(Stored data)
'''
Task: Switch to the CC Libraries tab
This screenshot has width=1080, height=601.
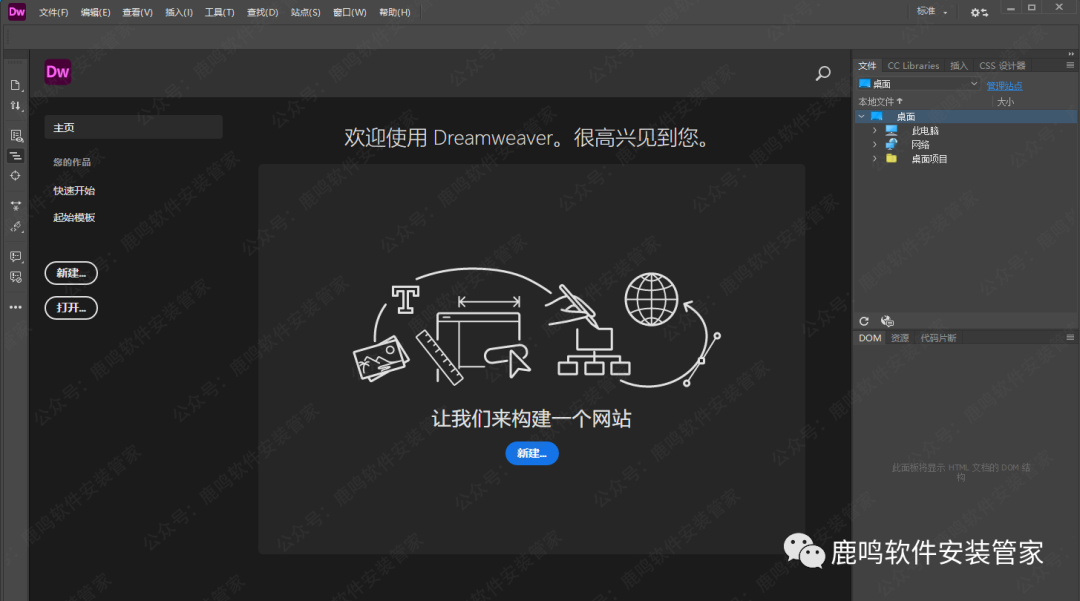Action: pos(913,65)
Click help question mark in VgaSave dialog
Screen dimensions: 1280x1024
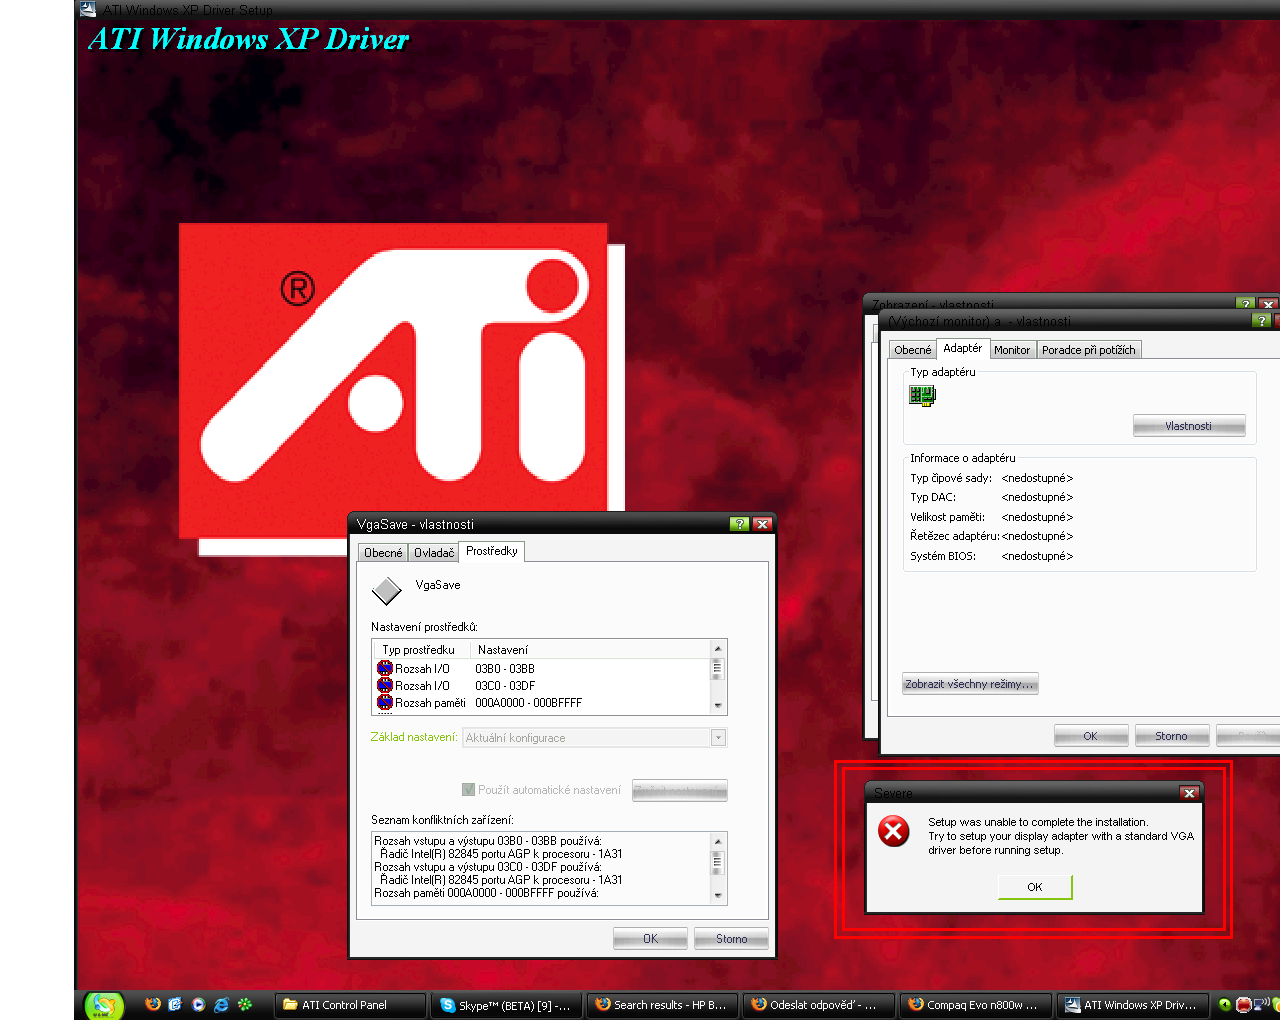[739, 524]
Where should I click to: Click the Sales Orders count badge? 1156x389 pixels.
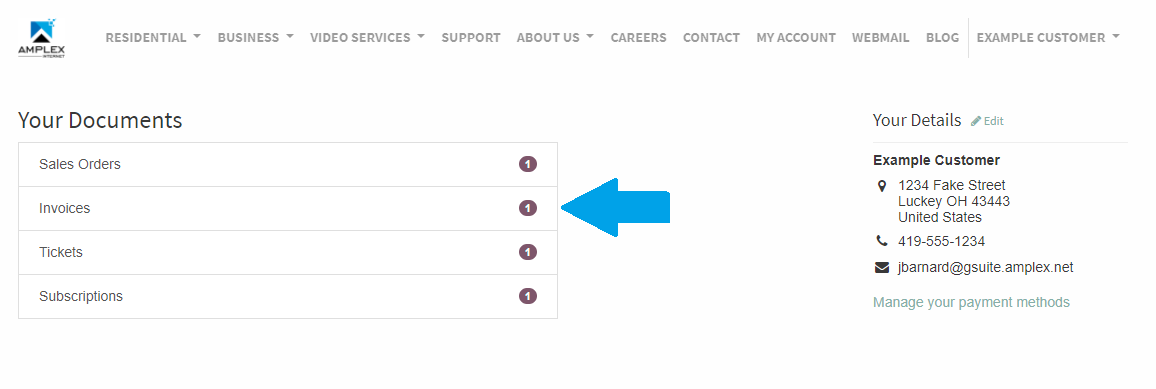point(528,164)
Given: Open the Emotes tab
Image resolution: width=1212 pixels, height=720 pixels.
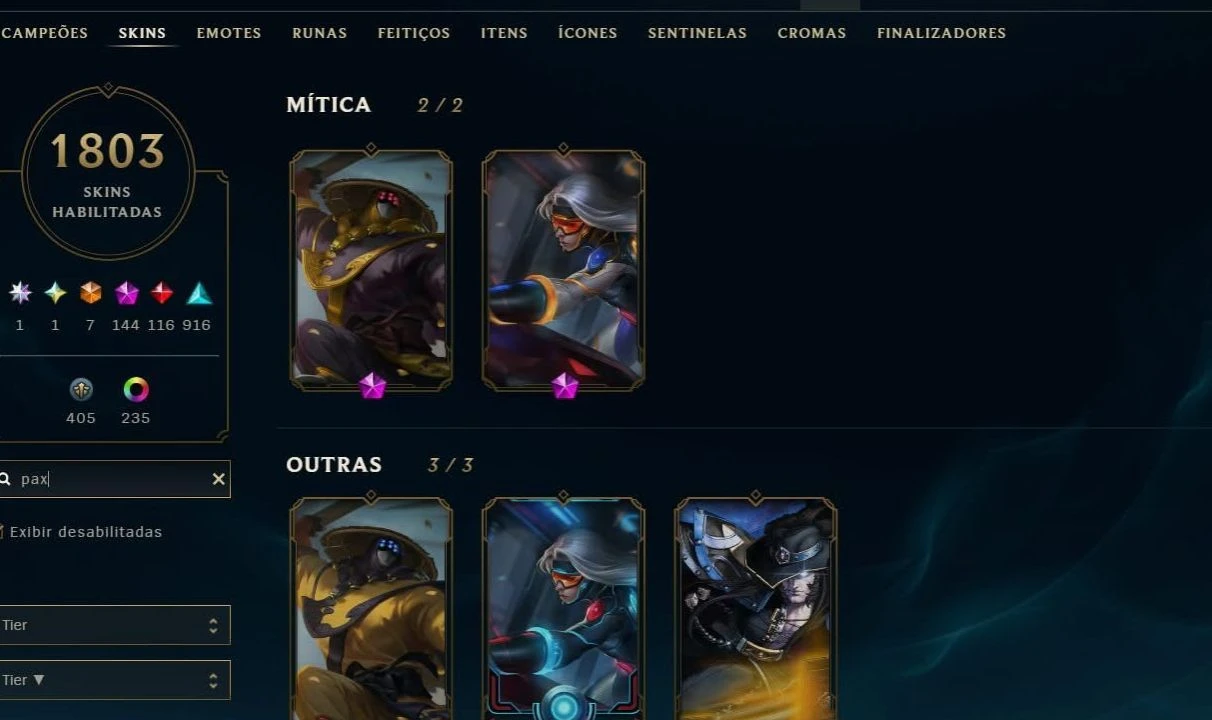Looking at the screenshot, I should click(229, 33).
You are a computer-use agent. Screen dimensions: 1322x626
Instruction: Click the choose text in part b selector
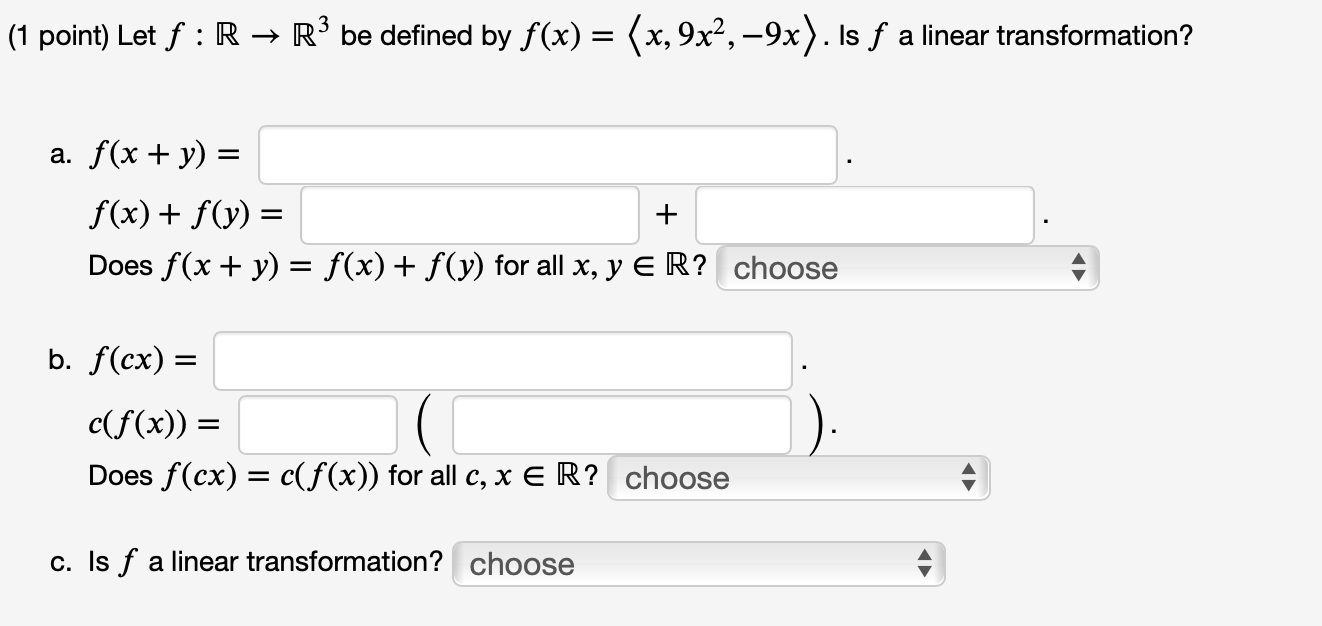[x=677, y=478]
'''
Using the records above, return verbatim only the part that opens with the line containing "Where should I" and closes with the line containing "You are a computer-use"; pictures stay out.

### Solution to the exercise
Where should I click to: Click the Sales Orders count badge? 1156x389 pixels.
point(528,164)
Given: Open the Emotes tab
Image resolution: width=1212 pixels, height=720 pixels.
Looking at the screenshot, I should click(229, 33).
You are a computer-use agent. Screen dimensions: 1322x626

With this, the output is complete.